Auch der Linken-Politiker will Oberbürgermeister von Lüneburg werden
Lüneburg, 19.01.2026 - Drohen Lüneburg demnächst Berliner Verhältnisse? Was in der Bundeshauptstadt schon nicht klappt – Mietendeckel-verhinderter Wohnungsbau, dysfunktionale Verwaltung, Dauersubventionierung auf Kosten Dritter oder auch mal tagelange Stromausfälle – könnte womöglich Vorbild für Lüneburg werden. Das jedenfalls steht im Raum, denn ein Politiker der Linken, die für das seit Jahren bekannte Berlin-Drama mitverantwortlich sind, will Oberbürgermeister von Lüneburg werden: Thorben Peters.
"Wenn Wohnen arm macht, wenn immer mehr Menschen um ihre Wohnung fürchten müssen und elementare Lebensbereiche dem Profit überlassen werden, dann läuft etwas grundlegend falsch. Wohnen ist ein Menschenrecht", behauptet Thorben Peters und stellt sich damit in die Reihe der Linken-Politiker, die in Berlin den Mietendeckel eingeführt haben mit der Folge, dass Wohnungsbau-Unternehmen seitdem einen großen Bogen um die Stadt machen, der Neubau von Wohnungen dort nahezu zum Erliegen gekommen ist und Wohnungen auf dem Mieten-Schwarzmarkt oft nur unter der Hand zu haben sind.
Peters, langjähriger Sozialarbeiter in Lüneburg und hier inzwischen Chef der Obdachlosenhilfe "Herberge plus", ist Landesvorsitzender der Linken in Niedersachsen – der Partei, die trotz mehrfacher Umbenennung immer noch Rechtsnachfolgerin der SED aus DDR-Zeiten ist und das Land bekanntlich politisch, moralisch und wirtschaftlich in den Abgrund geführt hat.

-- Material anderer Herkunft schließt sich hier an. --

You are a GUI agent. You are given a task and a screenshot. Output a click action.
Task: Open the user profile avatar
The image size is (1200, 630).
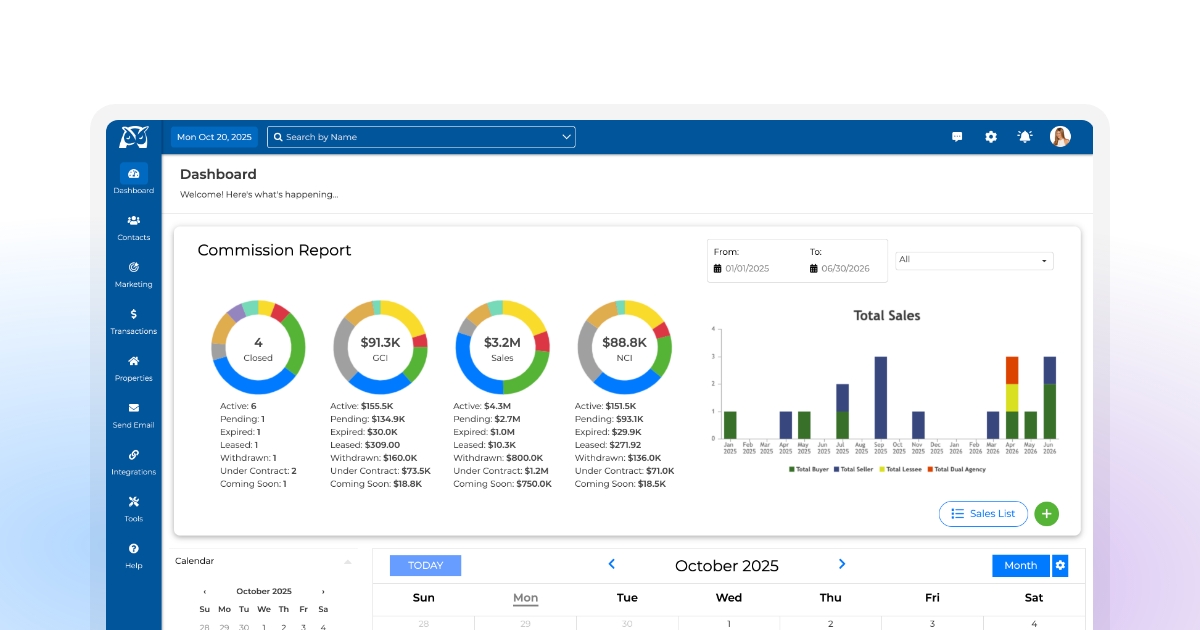1060,137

"Ich kandidiere, um gemeinsam mit vielen anderen für soziale Sicherheit, für das Recht auf bezahlbares Wohnen und für eine Stadt zu kämpfen, die allen gehört und nicht nur denen, die sie sich leisten können.". Wie der 38-Jährige seine politischen Ambitionen umsetzen will, dazu sagte er nichts. Anzunehmen ist, dass es in Lüneburg so laufen soll wie in bei den Genossen in Berlin..
Ob Peters tatsächlich als OB-Kandidat antreten darf, entscheidet die Kreismitgliederversammlung seiner Partei am 21. Januar. Er wäre damit der dritte Kandidat, der für das Amt des Oberbürgermeisters von Lüneburg bei der Kommunalwahl am 13. September antritt. Neben ihm haben bereits Amtsinhaberin Claudia Kalisch (Grüne) und Frank Soldan (FDP) ihre Kandidatur erklärt.